In the climax of the novel, Meursault reaches the point of no return, after killing the Arab on the beach. After his murder, Meursault shows absolutely no remorse whatsoever. This apathy is referenced several times while Meursault is in court, when the prosecutor exposes Meursault: “I heard him say, ‘Has he so much as expressed any remorse? Never, gentlemen. Not once during his preliminary hearings did this man show emotion over his heinous offense’” (100). The prosecutor proceeds to go further and reference Meursault’s indifference at his mother’s funeral, his leisurely activities the next day, and the unmitigated apathy in his voice. By exposing Meursault, the prosecutor shows that while Meursault can fit in with society and even be liked by many “decent” people, he can never truly be a part of society in the way most normal people are. This is the ultimate juxtaposition between Meursault and society— Meursault does not have any sense of empathy, remorse, or even basic moral responsibility, and although he may be an honest man who feels that his actions were justified, he still is a danger to society. Camus uses the prosecutor as a vessel to expose the core of Meursault’s character, who is the essence of complete apathy.

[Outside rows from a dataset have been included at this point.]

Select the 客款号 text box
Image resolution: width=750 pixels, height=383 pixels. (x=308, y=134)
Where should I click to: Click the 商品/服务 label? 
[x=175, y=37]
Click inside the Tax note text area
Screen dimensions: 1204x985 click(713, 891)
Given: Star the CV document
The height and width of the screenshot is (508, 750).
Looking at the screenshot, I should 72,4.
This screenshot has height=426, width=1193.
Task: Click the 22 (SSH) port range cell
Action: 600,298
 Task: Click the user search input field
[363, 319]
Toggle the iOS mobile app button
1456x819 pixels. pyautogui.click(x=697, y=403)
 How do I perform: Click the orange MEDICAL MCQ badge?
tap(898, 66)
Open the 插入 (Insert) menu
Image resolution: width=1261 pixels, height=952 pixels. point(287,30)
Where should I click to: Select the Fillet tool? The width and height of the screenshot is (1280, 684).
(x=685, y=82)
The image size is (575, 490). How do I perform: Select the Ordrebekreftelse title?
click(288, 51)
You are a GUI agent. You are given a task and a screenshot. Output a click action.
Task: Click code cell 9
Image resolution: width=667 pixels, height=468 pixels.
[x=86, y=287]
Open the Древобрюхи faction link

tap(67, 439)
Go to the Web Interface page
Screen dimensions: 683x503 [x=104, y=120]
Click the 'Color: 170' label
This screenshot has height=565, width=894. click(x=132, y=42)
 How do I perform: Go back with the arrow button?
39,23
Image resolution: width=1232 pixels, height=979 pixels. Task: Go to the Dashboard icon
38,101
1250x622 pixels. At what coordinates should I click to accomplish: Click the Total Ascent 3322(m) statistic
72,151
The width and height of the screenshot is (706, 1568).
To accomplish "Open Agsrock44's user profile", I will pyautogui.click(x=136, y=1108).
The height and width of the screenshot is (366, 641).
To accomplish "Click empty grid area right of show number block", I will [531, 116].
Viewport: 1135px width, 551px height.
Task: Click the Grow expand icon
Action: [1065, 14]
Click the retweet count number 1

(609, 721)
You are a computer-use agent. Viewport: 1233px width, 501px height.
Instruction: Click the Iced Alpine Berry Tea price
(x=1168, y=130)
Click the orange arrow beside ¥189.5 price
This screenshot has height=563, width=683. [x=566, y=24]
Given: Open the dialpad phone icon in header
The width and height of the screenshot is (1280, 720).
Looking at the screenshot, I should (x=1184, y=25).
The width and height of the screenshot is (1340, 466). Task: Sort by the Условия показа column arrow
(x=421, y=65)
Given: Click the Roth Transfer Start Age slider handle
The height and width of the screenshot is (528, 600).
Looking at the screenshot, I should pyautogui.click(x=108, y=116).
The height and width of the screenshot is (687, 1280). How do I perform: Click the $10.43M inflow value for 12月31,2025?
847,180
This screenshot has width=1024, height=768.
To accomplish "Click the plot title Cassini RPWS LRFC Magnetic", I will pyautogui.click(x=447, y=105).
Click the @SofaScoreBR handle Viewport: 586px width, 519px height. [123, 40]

In The Stranger, Camus presents society as absurd in many cases, with Meursault being written as a rational, calculated character in the midst of an absurd world. Camus presents the idea that utter passivity and indifference is an acceptable and perhaps even worthwhile way of life, and while Meursault does not feel emotion in the sense that most members of society do, he still manages to be happy until he is imprisoned. Even then, he is able to free himself mentally by accepting the absurd and living happily despite his situation, rejecting the rest of society: “I opened myself to the gentle indifference of the world” (122). While society and the people within society may act on emotion and conform to what is acceptable to feel and say, Meursault acts according to his nature, in contrast to the rest of society, and through his apathy becomes satisfied with his life in prison. At the end of the novel, he begins to live by his mother’s advice that “after a while, you could get used to anything" (77).